* GIVEN INFORMATION
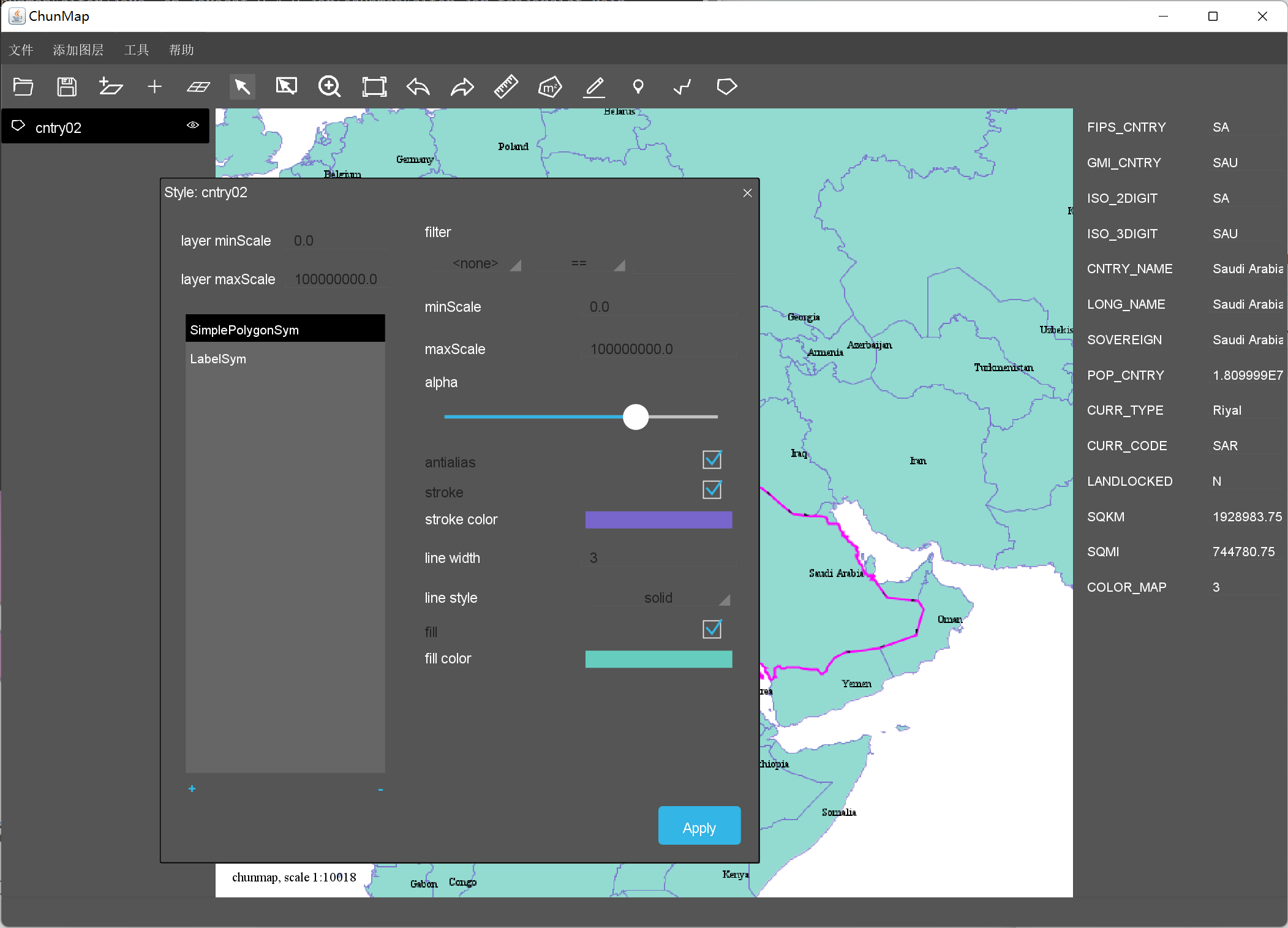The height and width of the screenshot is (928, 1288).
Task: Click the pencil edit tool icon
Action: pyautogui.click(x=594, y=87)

==

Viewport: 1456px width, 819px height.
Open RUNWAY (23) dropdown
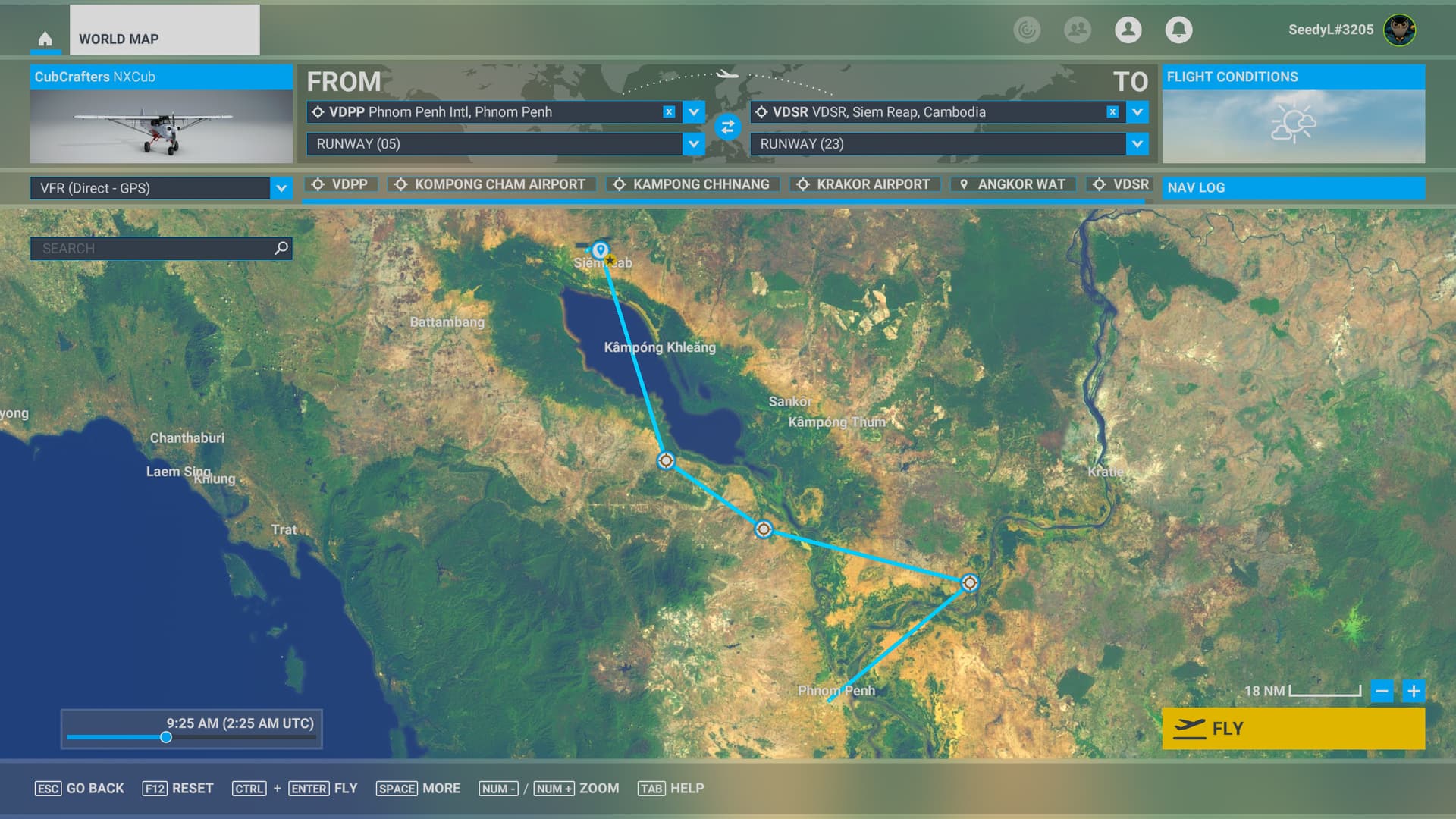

---

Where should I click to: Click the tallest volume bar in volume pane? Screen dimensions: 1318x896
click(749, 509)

* AIM OF THE EXERCISE
Please make an exact copy of the lines above from the line with "Viewport: 1456px width, 819px height." through the line with "Open RUNWAY (23) dropdown", both ends included.

* EXERCISE RESPONSE
Viewport: 1456px width, 819px height.
Open RUNWAY (23) dropdown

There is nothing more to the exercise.